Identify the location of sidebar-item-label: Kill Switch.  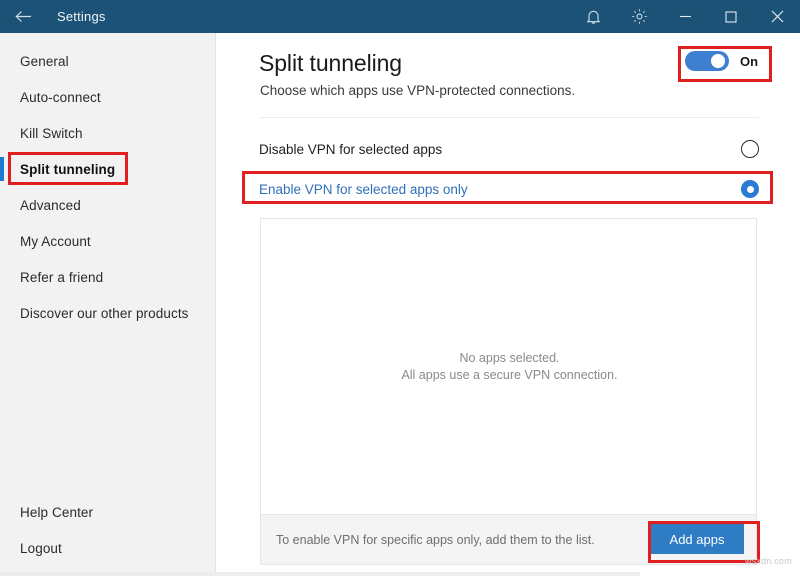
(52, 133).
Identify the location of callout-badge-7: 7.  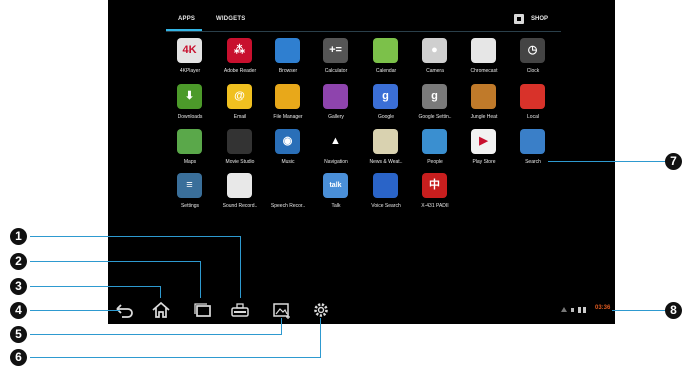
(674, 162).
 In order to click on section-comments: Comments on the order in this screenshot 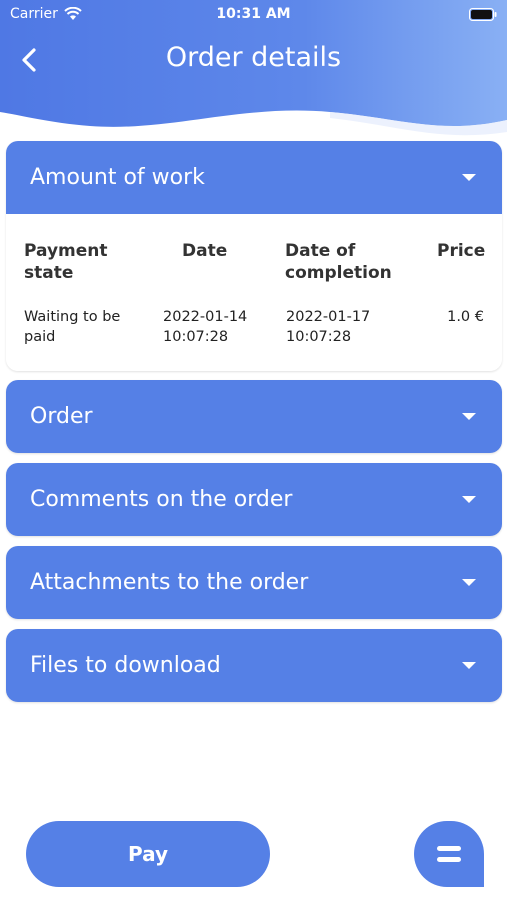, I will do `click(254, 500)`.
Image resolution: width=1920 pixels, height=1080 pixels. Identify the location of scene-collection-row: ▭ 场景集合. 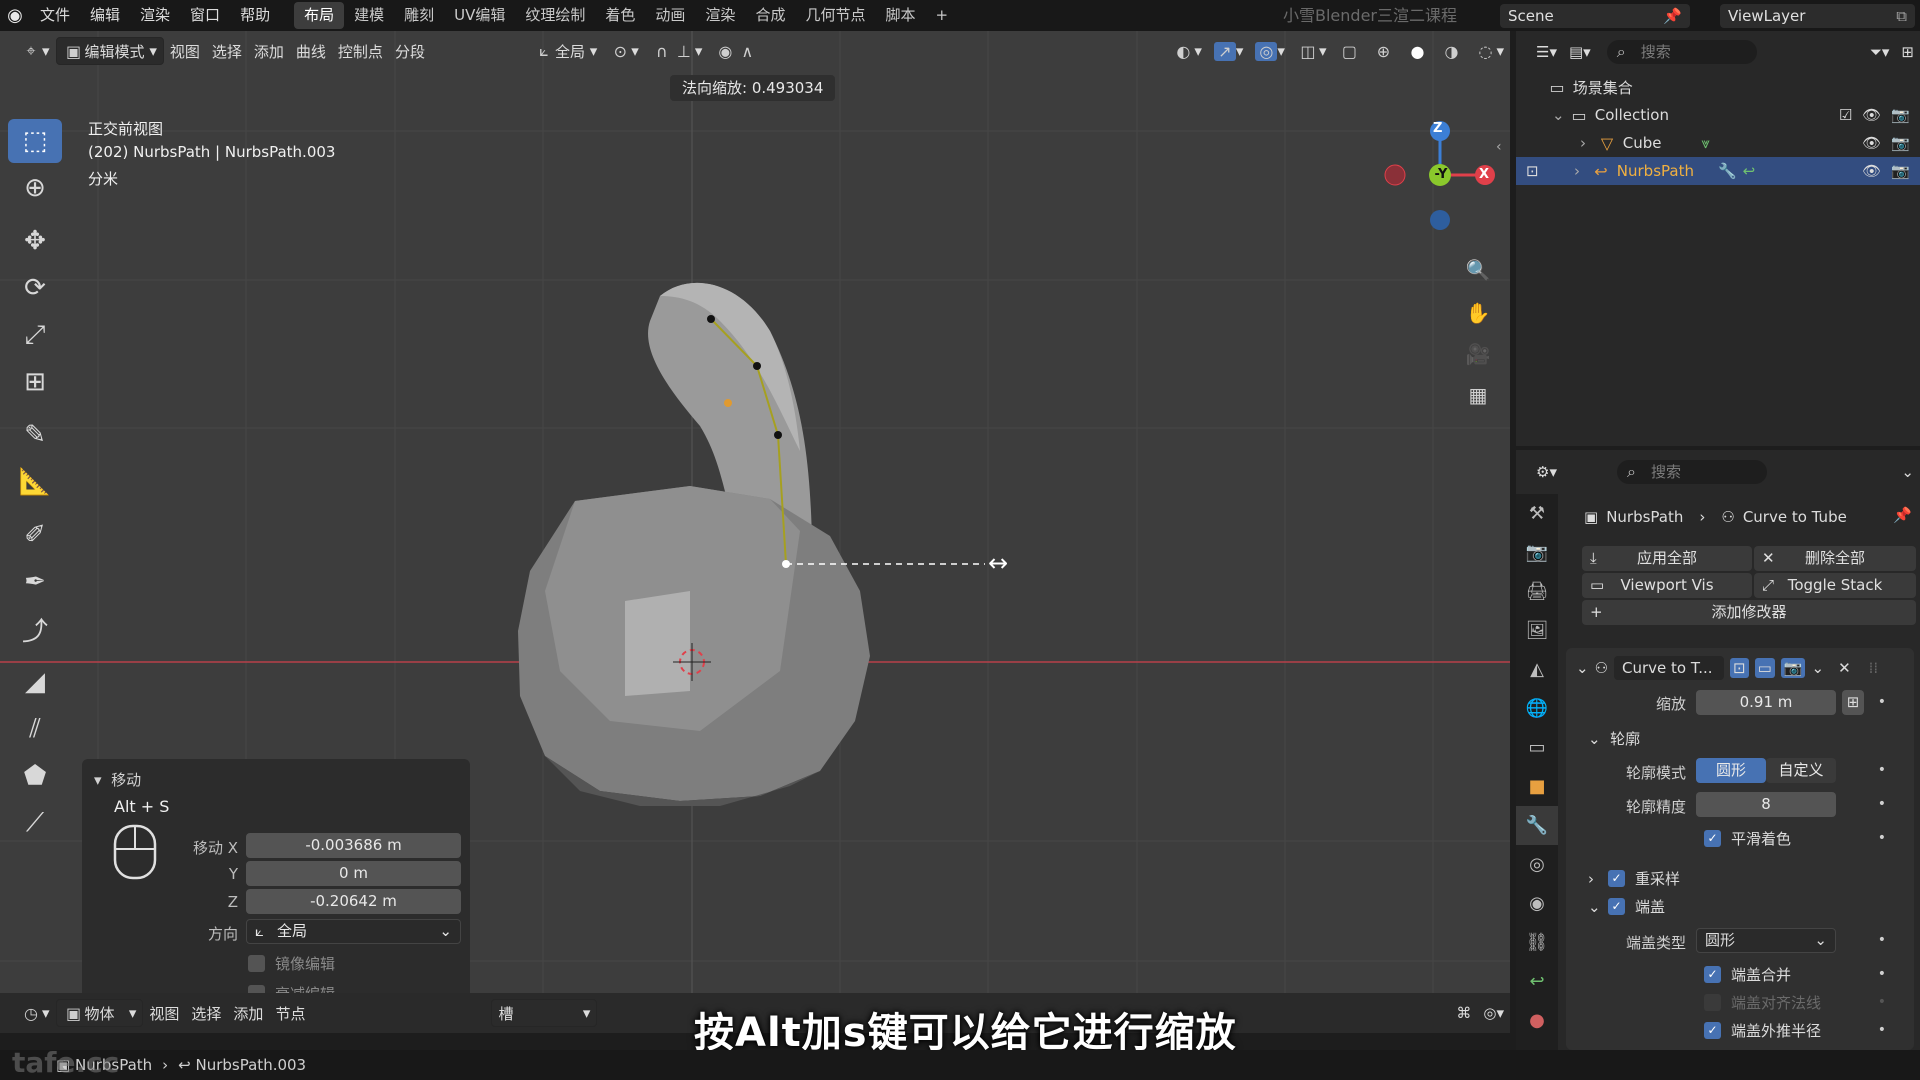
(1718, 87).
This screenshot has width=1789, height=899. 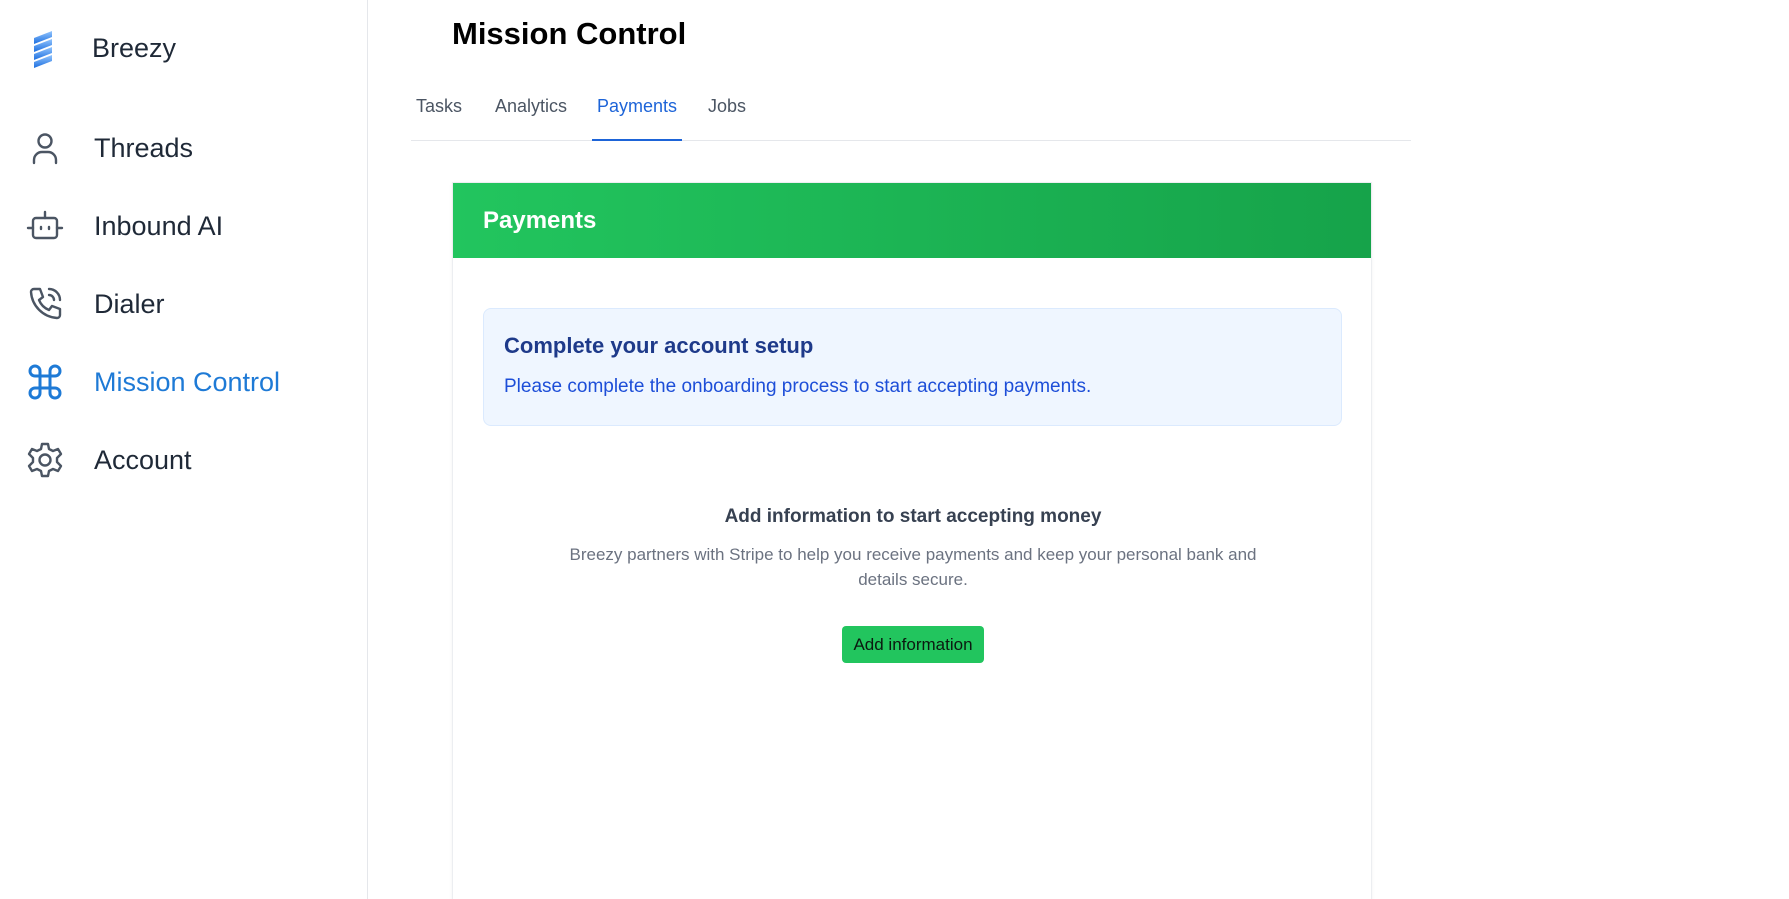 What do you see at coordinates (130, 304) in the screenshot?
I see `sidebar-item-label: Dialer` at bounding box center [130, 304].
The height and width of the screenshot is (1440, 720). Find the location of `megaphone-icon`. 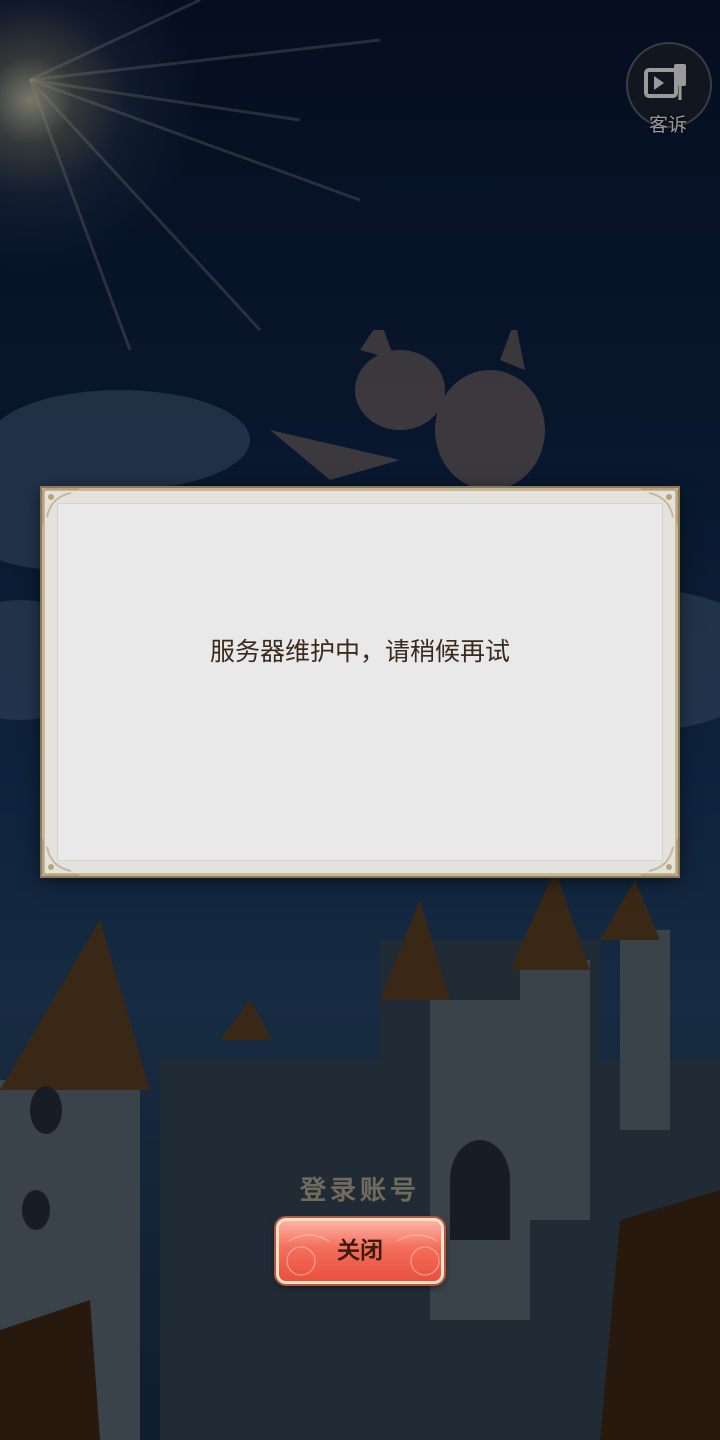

═══

• [Request]
Rewrite the items from the line with "Image resolution: width=1920" to the line with "(1718, 87).", replacing "Identify" with "Find" and leaving everything else unchanged. Omit the pictures.

• [Task response]
Image resolution: width=1920 pixels, height=1080 pixels. Find the location of scene-collection-row: ▭ 场景集合. 
(1718, 87).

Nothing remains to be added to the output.